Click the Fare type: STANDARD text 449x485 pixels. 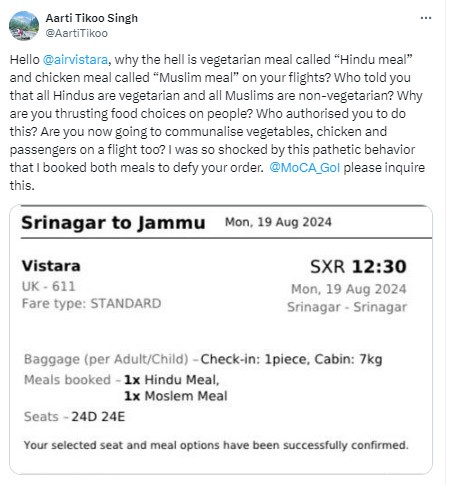pos(92,304)
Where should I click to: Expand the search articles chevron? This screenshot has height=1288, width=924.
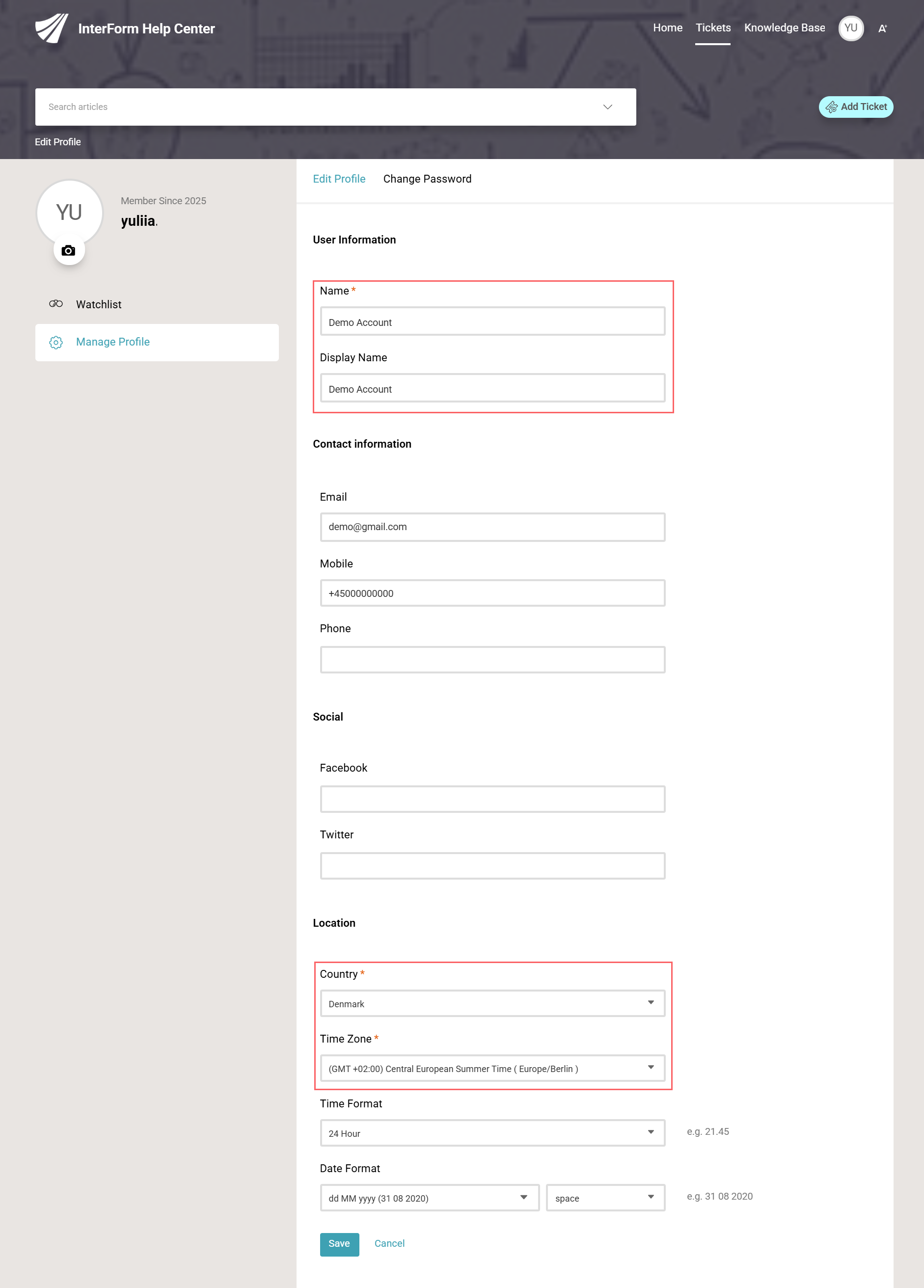pos(607,107)
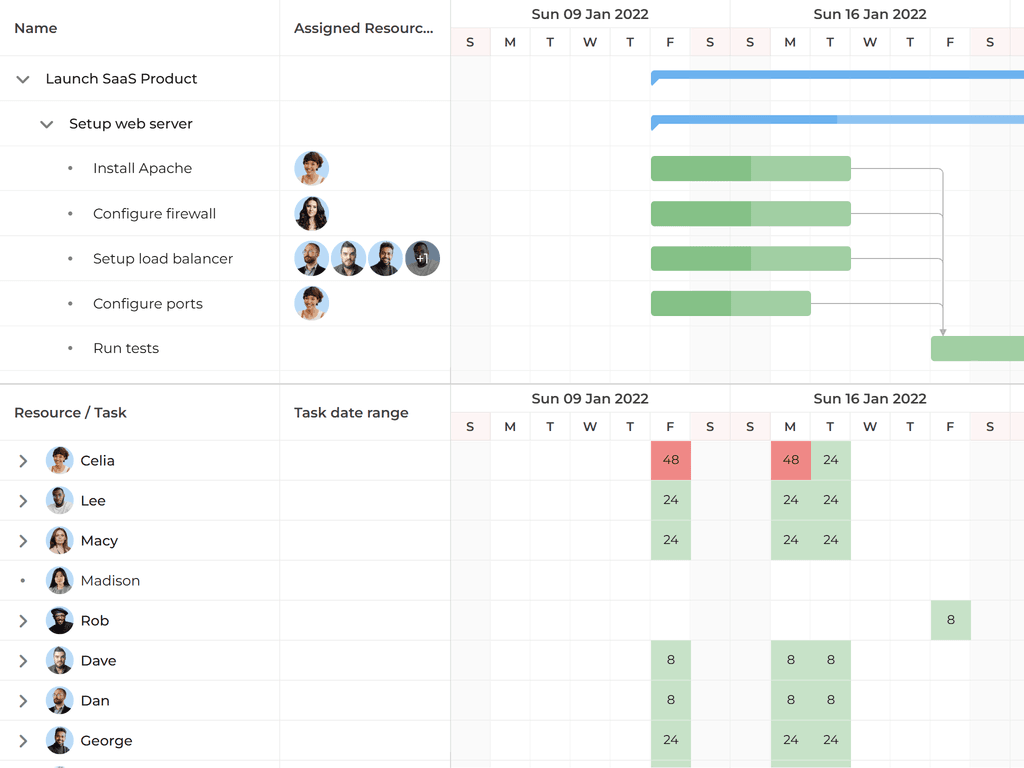Screen dimensions: 1024x768
Task: Click Celia's avatar beside Install Apache
Action: point(311,168)
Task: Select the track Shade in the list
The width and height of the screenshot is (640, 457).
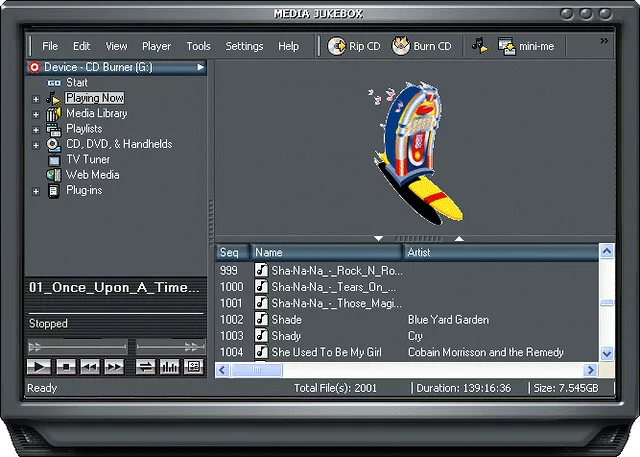Action: click(286, 320)
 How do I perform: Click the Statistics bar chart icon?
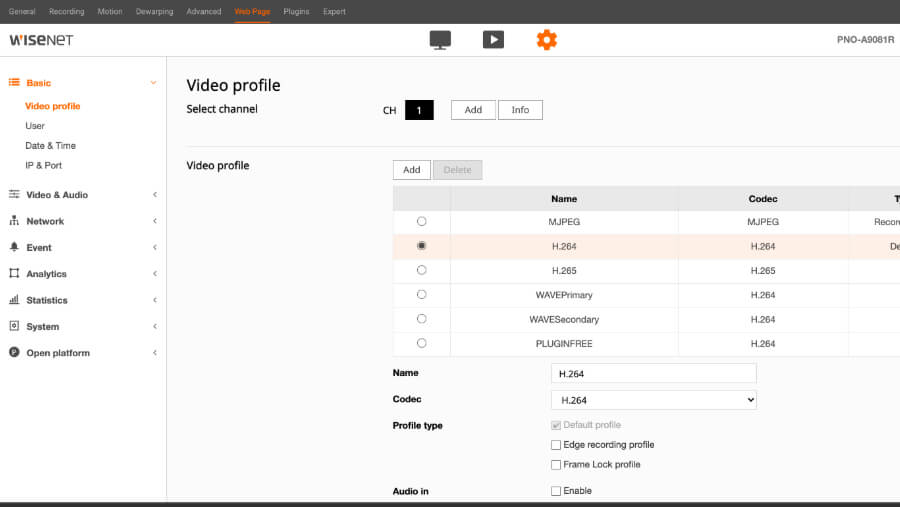[x=14, y=300]
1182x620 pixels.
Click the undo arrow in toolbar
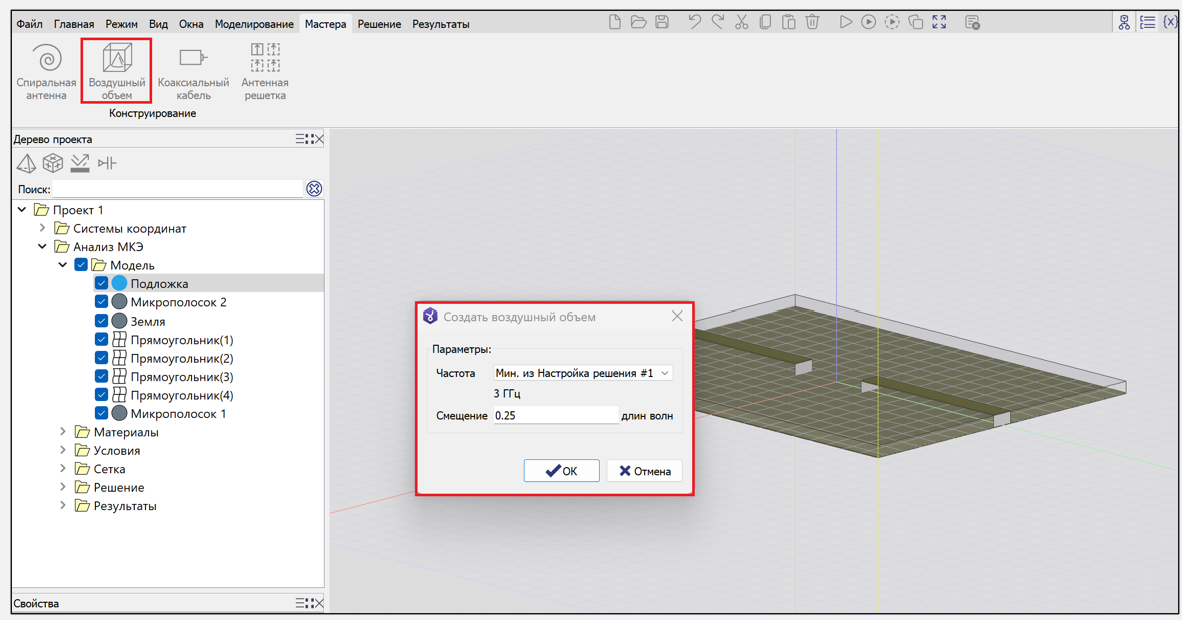(694, 22)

········

■ YOUR TASK ■
Return the line containing "Task: Select the track Shade in the list" and every line after it through the end of the records above, exactly and nothing else, but not the pictures.

■ ANSWER BELOW ■
Task: Select the track Shade in the list
The width and height of the screenshot is (640, 457).
Action: click(286, 320)
 How do I perform: Click the Statistics bar chart icon?
[x=14, y=300]
1182x620 pixels.
Click the undo arrow in toolbar
(694, 22)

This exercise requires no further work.